=== Task instructions ===
Pictures in the records below must be left out. Return exactly the lines from the line with "You are a GUI" to the line with "This screenshot has", both included.

******

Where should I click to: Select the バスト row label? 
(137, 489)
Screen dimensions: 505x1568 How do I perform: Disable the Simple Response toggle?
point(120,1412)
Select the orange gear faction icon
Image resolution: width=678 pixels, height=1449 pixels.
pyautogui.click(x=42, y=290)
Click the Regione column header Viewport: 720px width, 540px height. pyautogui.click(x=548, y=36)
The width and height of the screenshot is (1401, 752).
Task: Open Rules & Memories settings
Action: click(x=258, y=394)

******

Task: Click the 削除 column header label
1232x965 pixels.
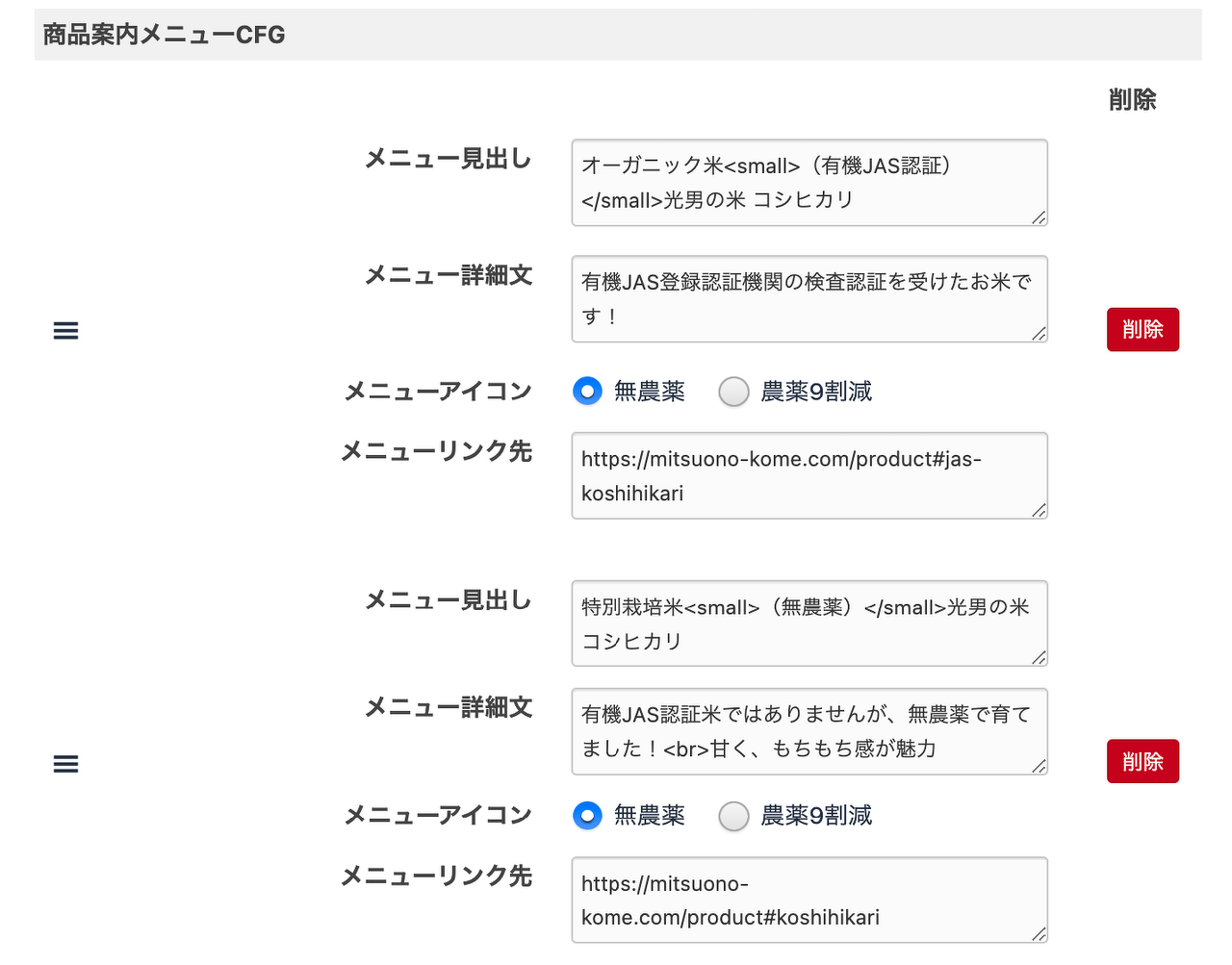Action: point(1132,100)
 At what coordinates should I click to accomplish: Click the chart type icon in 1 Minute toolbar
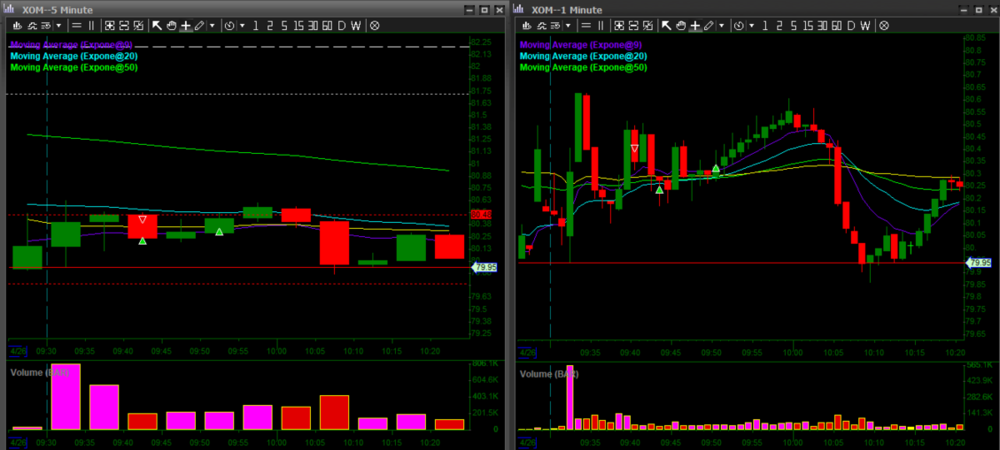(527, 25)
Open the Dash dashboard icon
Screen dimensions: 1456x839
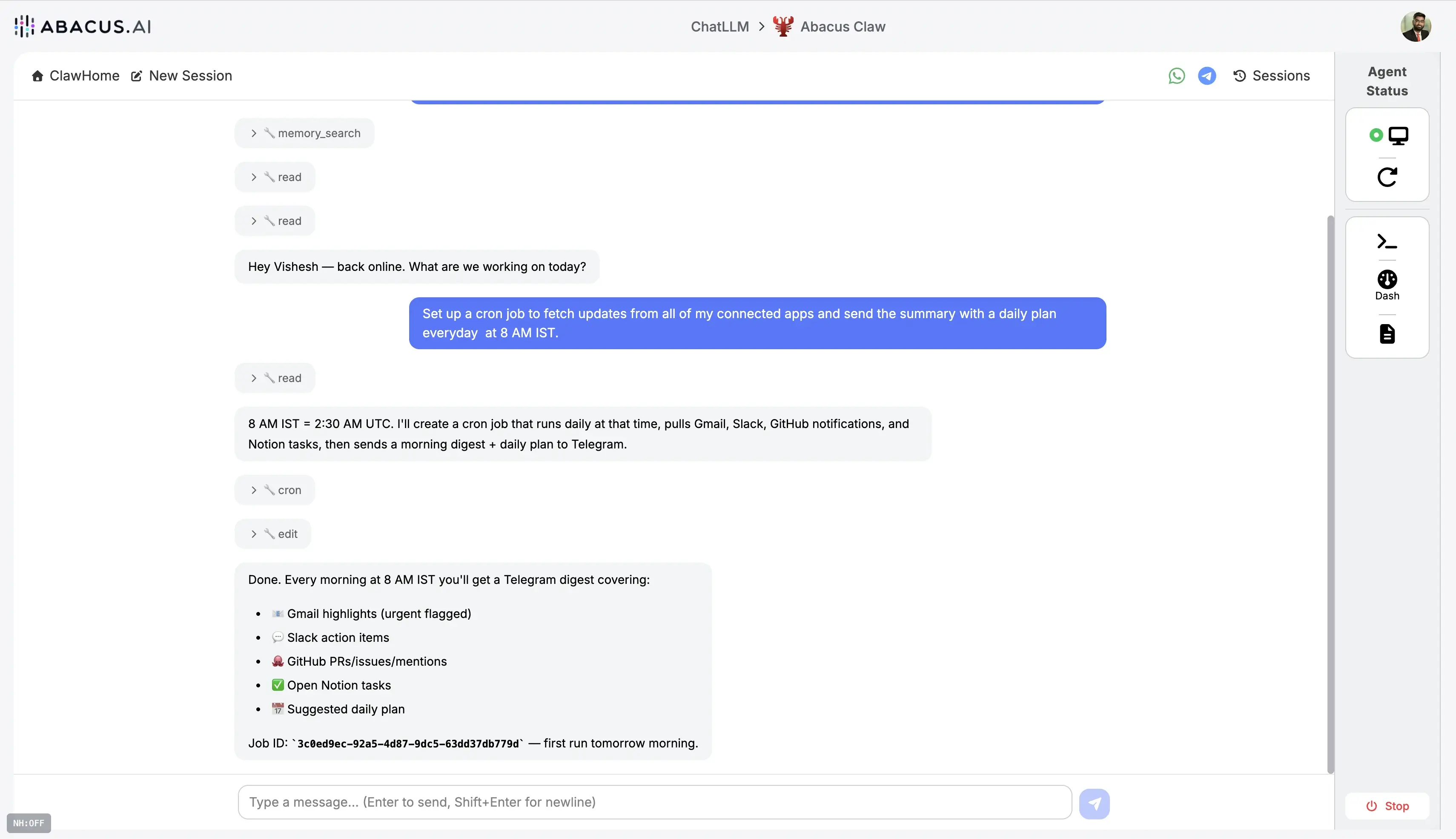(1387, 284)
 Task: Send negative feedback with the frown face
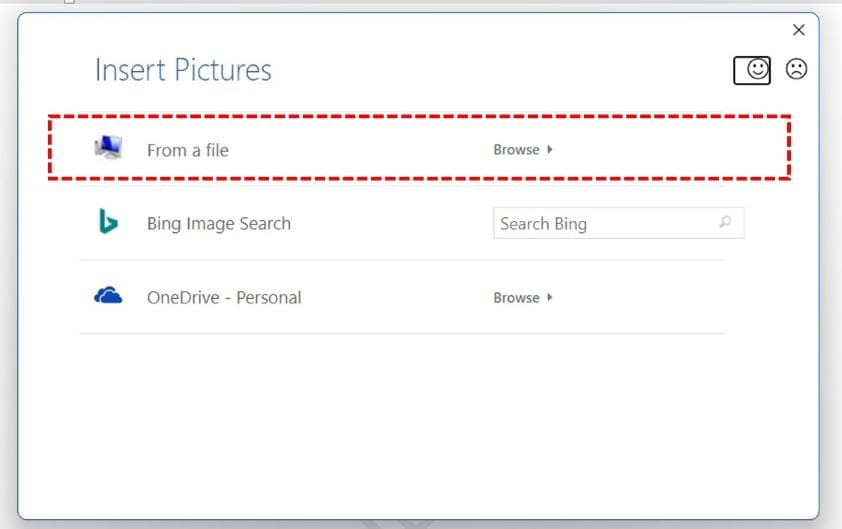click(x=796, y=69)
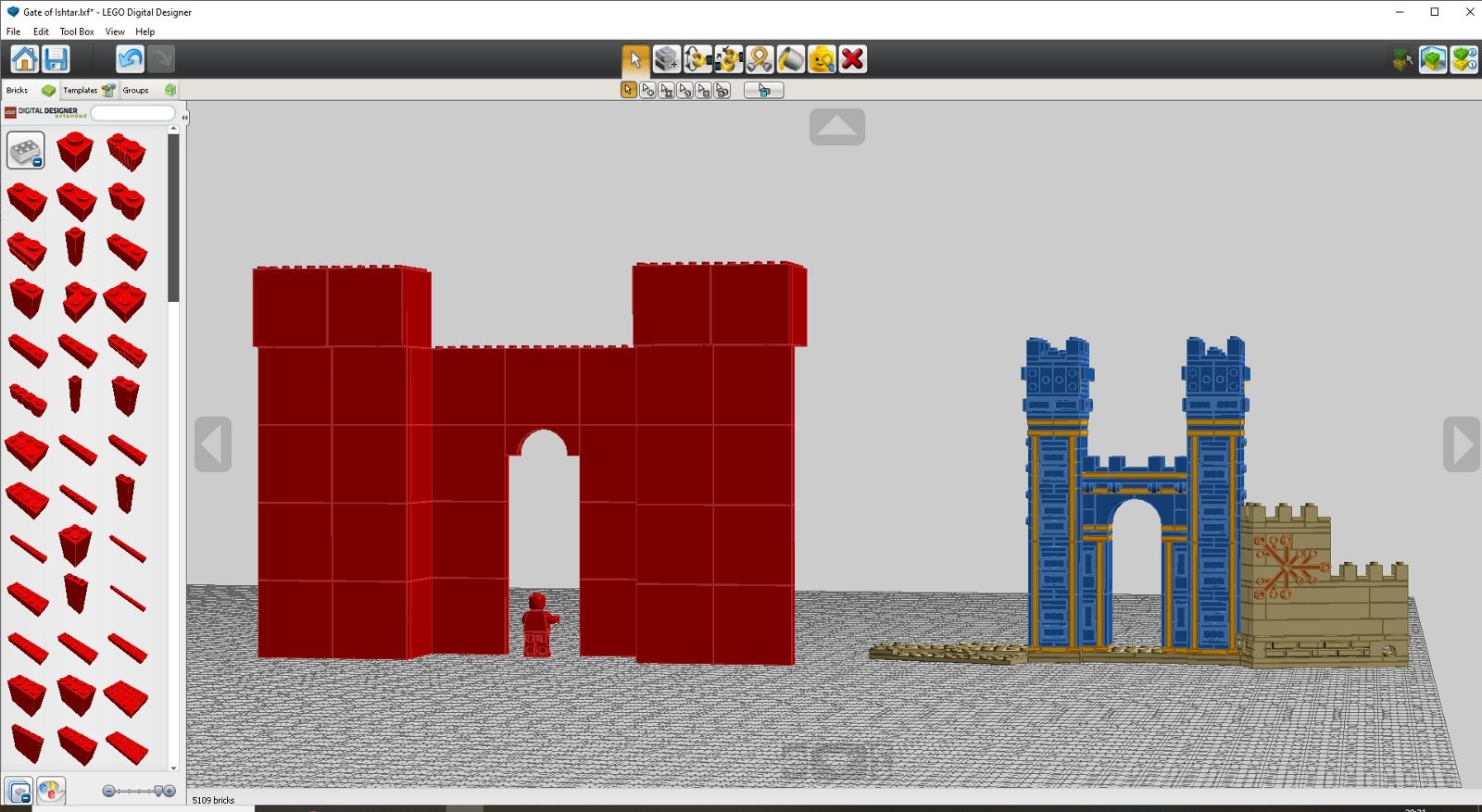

******

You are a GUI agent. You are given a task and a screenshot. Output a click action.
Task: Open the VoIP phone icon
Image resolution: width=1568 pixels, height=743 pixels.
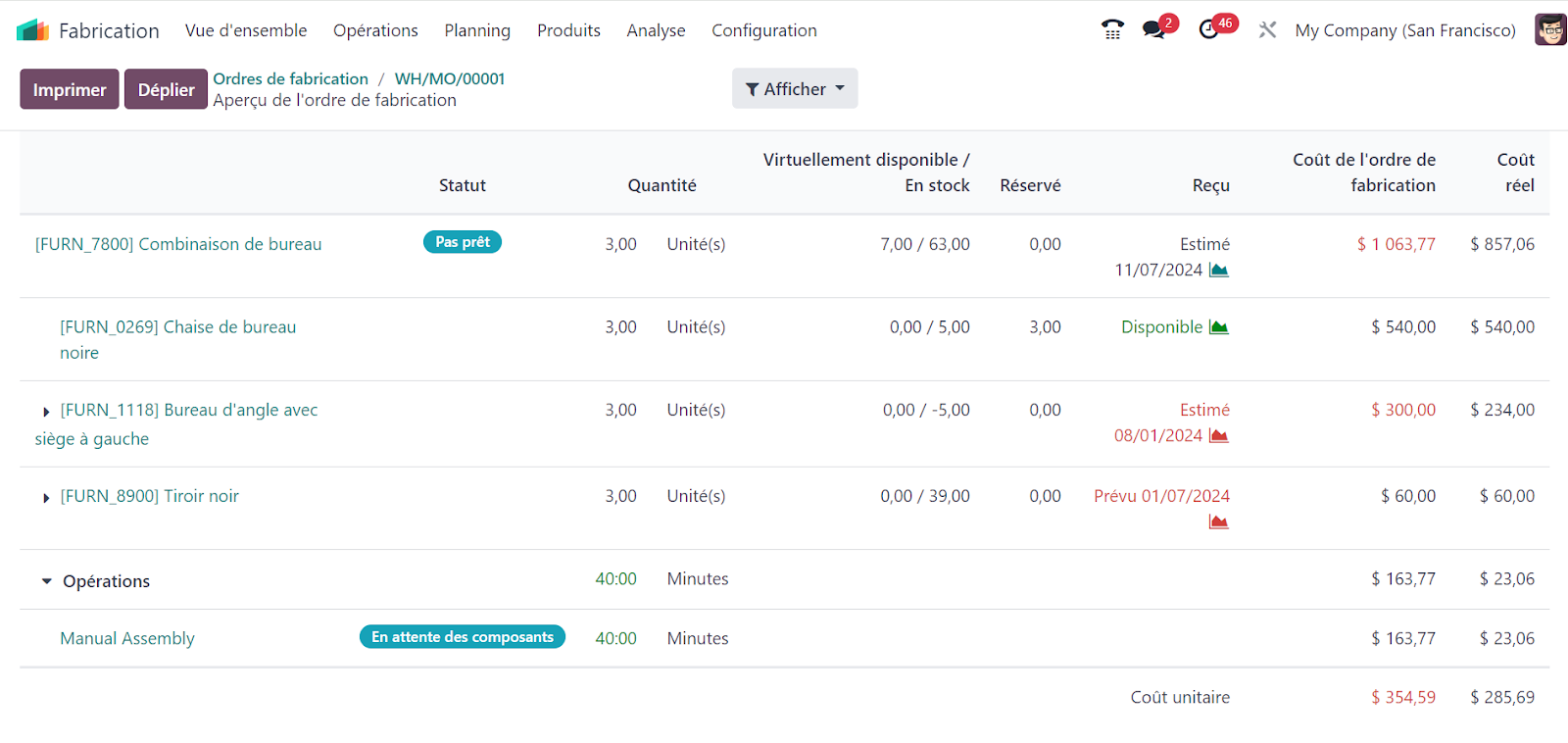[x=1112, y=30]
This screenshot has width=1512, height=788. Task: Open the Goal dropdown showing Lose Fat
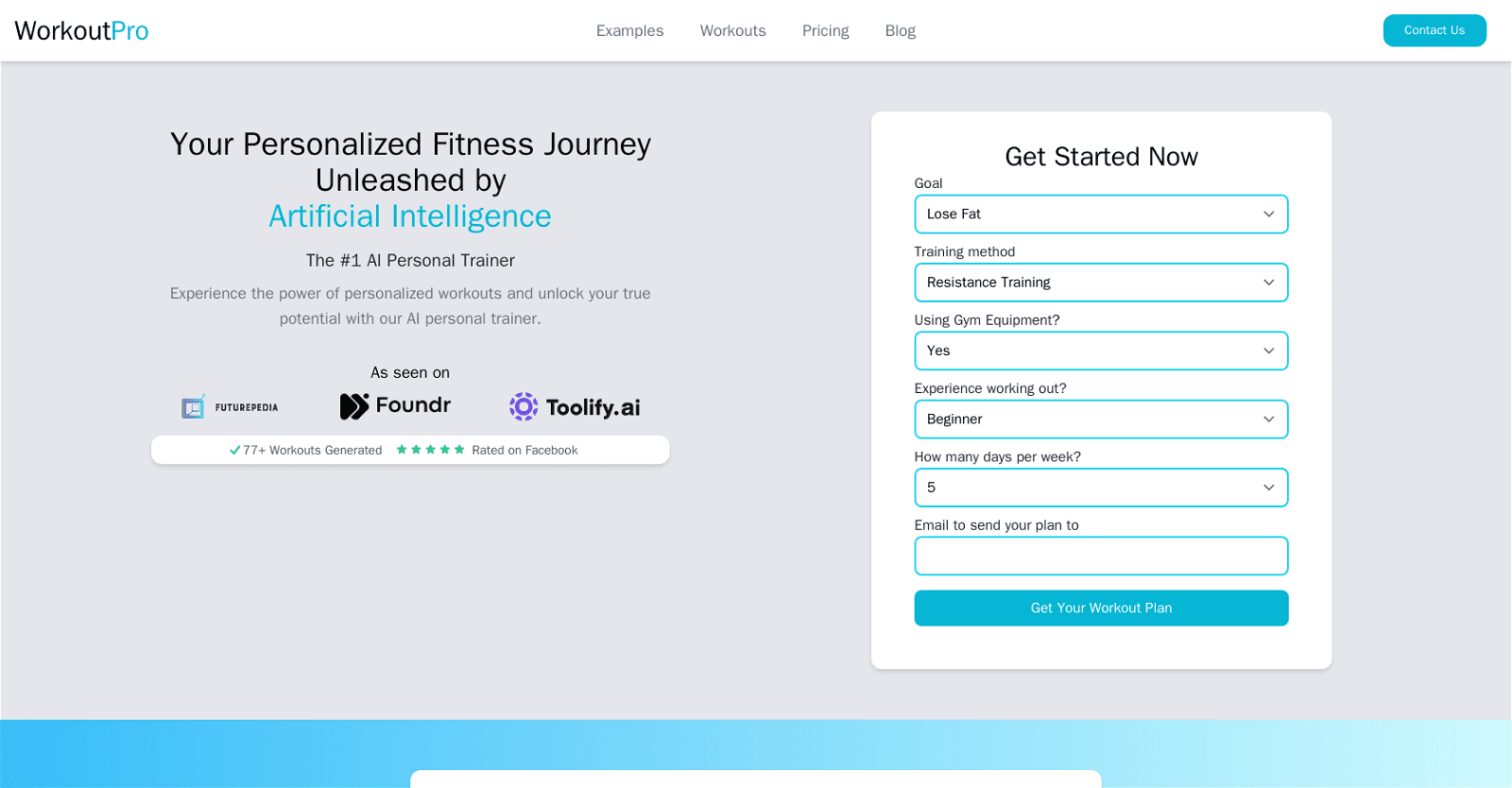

******

=== Task solution ===
You are a GUI agent. You are given a task and a screenshot. Output a click action.
Task: Open the VoIP phone icon
Image resolution: width=1568 pixels, height=743 pixels.
[x=1112, y=30]
This screenshot has width=1512, height=788. Task: Open the Goal dropdown showing Lose Fat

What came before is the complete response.